Primakov: Demographic Situation in Russia 'Catastrophic'

Interviewed in Rossiyskaya Gazeta of July 9, Russia's former Prime Minister Yevgeni Primakov said that the country is losing nearly 1 million people each year. In the Far East and Siberia, the situation is almost a "demographic vacuum," he said—and a vacuum does not stay for long. Primakov recommended controlled and measured immigration, in order to prevent a "migration tsunami" (tidal wave) from sweeping over Russia. Primakov said that he envisaged the immigration of citizens not only from members of the Commonwealth of Independent States, but also from China and Korea.

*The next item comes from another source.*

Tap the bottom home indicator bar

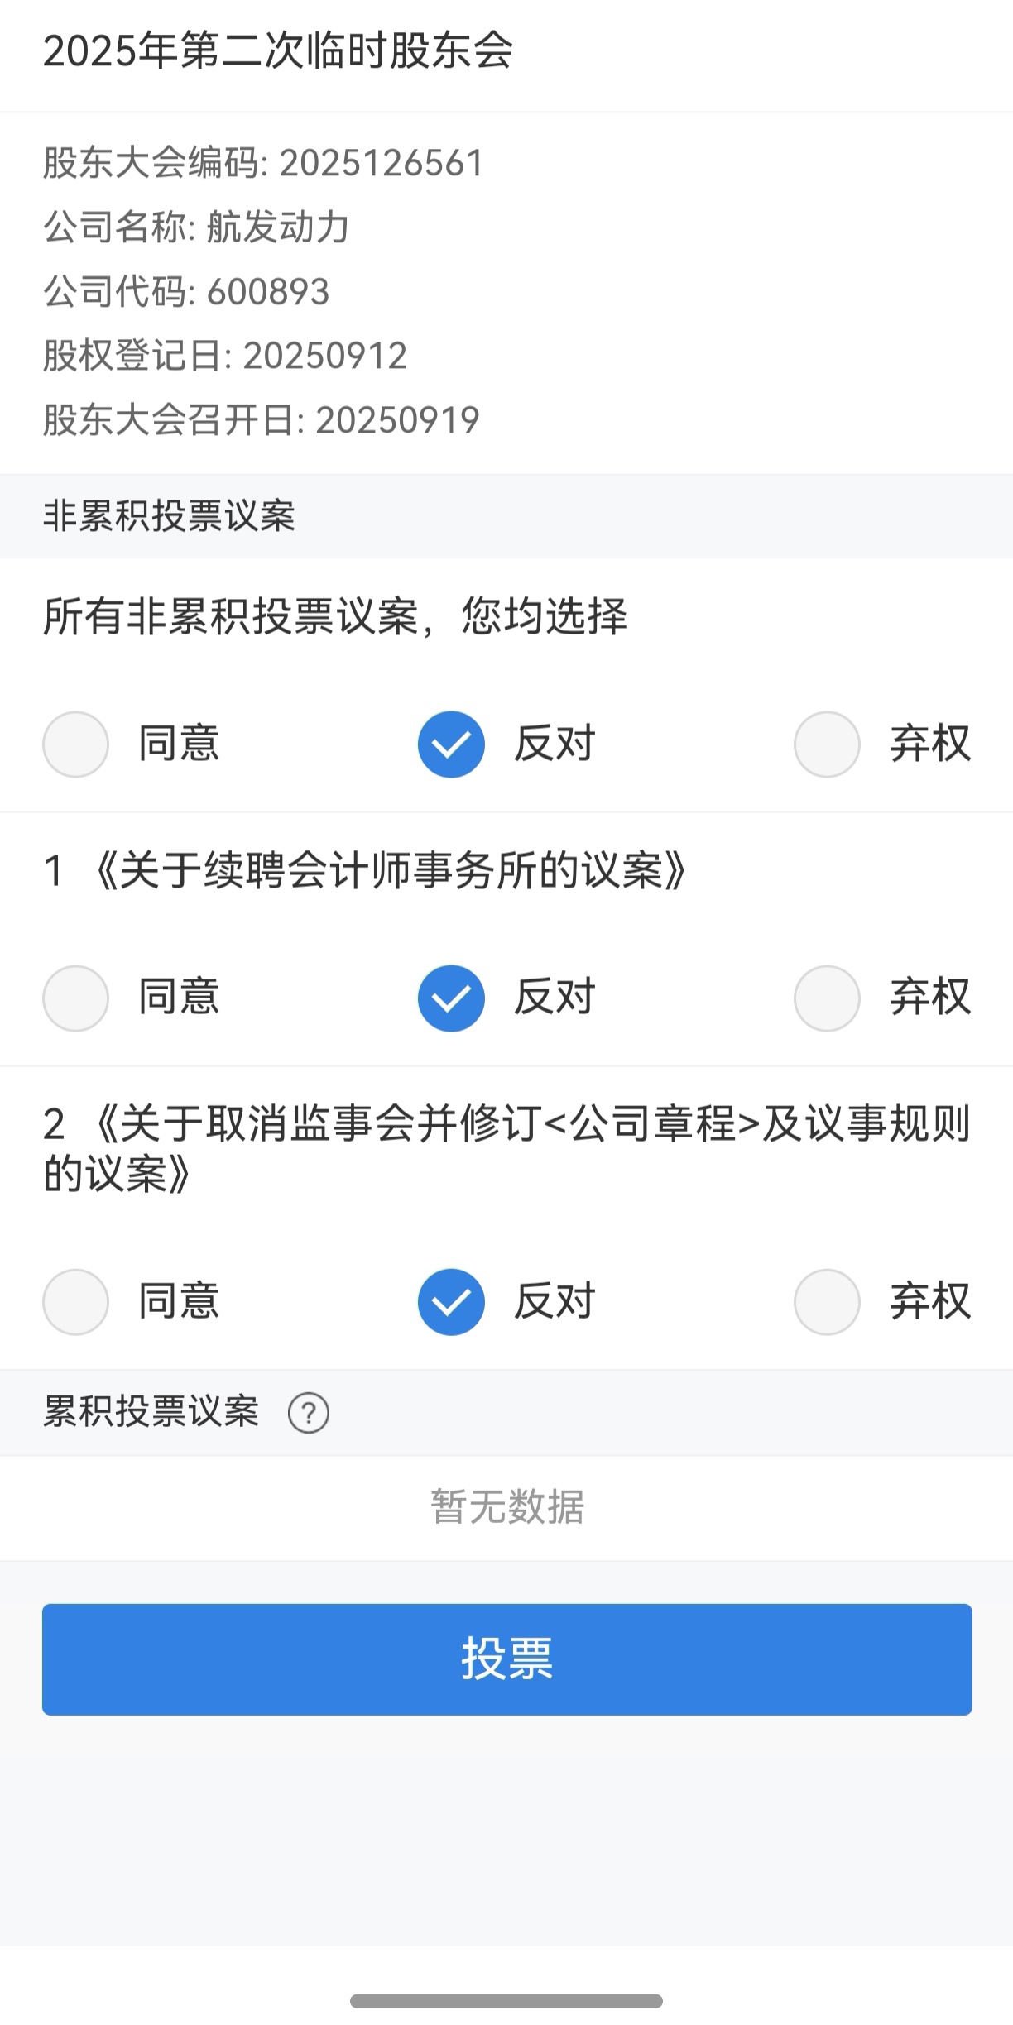pyautogui.click(x=507, y=2001)
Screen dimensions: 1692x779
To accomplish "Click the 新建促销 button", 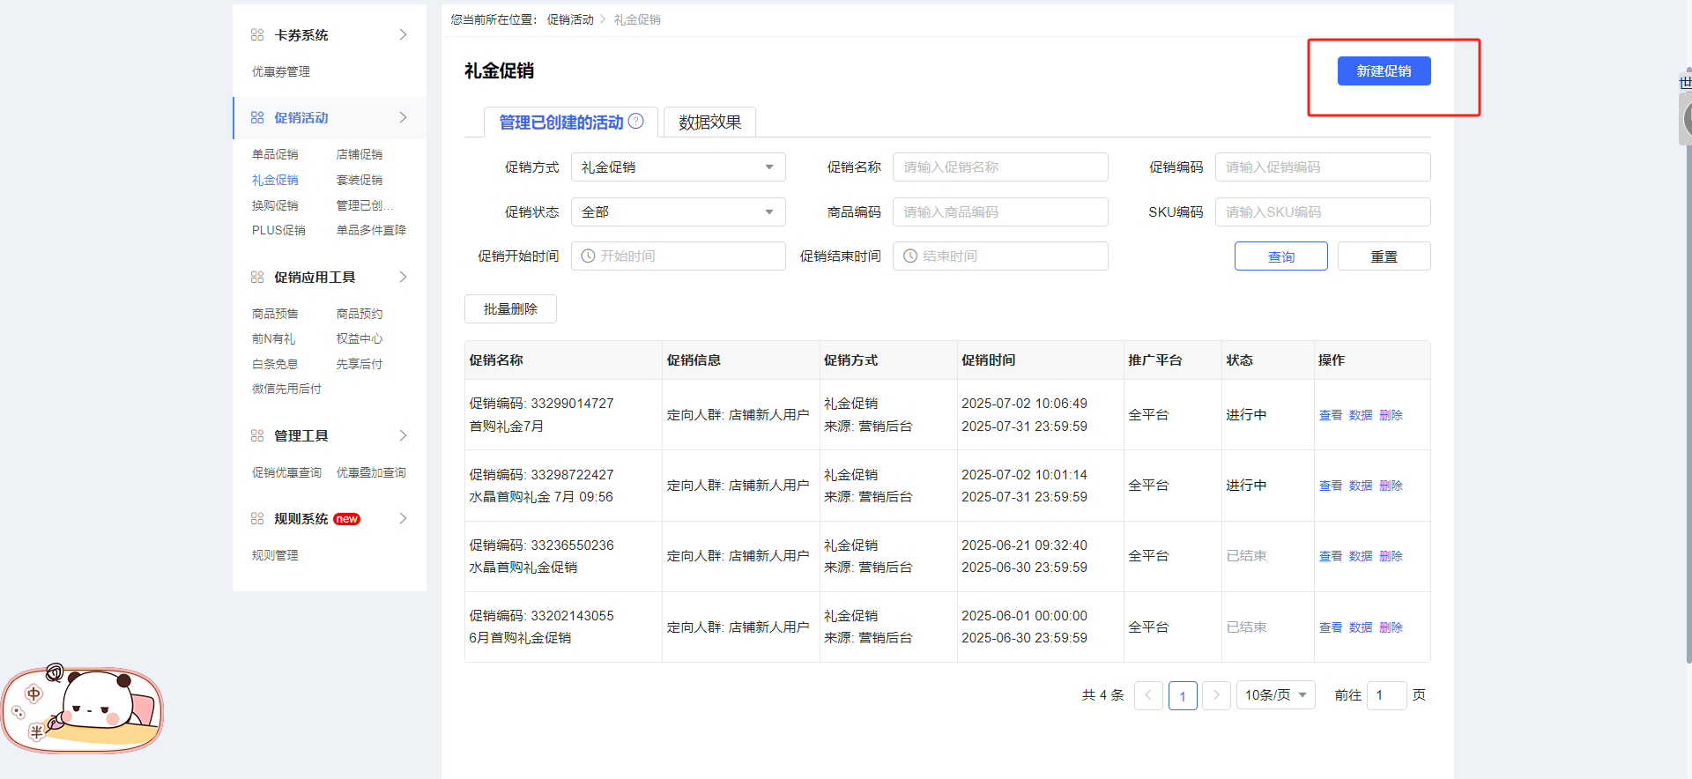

Primakov Warns U.S. Strike on Iraq Would Promote Clash of Civilizations

In his July 9 interview with Rossiyskaya Gazeta, Russia's former Foreign Minister and Prime Minister, Yevgeni Primakov, who is now chairman of the Russian Chamber of Commerce and Industry, said that the division of the world into Christians and Muslims poses a great threat. He said that Russia had its own reasons for supporting the U.S.-led operation in Afghanistan, particularly the situation in breakaway Chechnya, but now the question is what comes next. Primakov said that U.S. policy was complicating matters, by turning the fight against terrorism into something useful for the United States, rather than the whole world.

Primakov cited two criteria by which to judge U.S. intentions: whether or not U.S. forces and bases are pulled out of Central Asia after the war in Afghanistan ends, and the potential U.S. attack on Iraq. Such an attack would backfire against the United States, Primakov warned, because it would create splits among Muslims, as well as reinforce the idea of dividing the world by a "civilizational-religious principle."

Russians Ask: Does Worldcom Bankruptcy Doom Iraq?

Russian commentators have picked up on the ever more explicit linkage between the threatened U.S. attack on Iraq, and the U.S.-centered financial crisis. In a commentary in Izvestia of July 23, Anatoli Maksimov wrote, "The bankruptcy of WorldCom and the threat of a collapse of the U.S. stock market are making the U.S. military operation in Iraq inevitable. It seems that the George W. Bush Administration posses no other methods to save the national economy and the U.S. currency." Maksimov reported that he had interviewed numerous Washington thinktankers, who concur that the political decision for an attack has already been taken.

The newspaper Vedomosti titled its editorial, "WorldCom and Iraq," but gave a more convoluted analysis, involving the world price of oil.

In his July 19 Moscow Tribune column, Prof. Stanislav Menshikov wrote that the Bush Administration has done "precious little" to address the problem of America's "overinflated financial superstructure," and that "the feeling in some Washington offices is that a foreign adventure in Iraq might help put the problem away."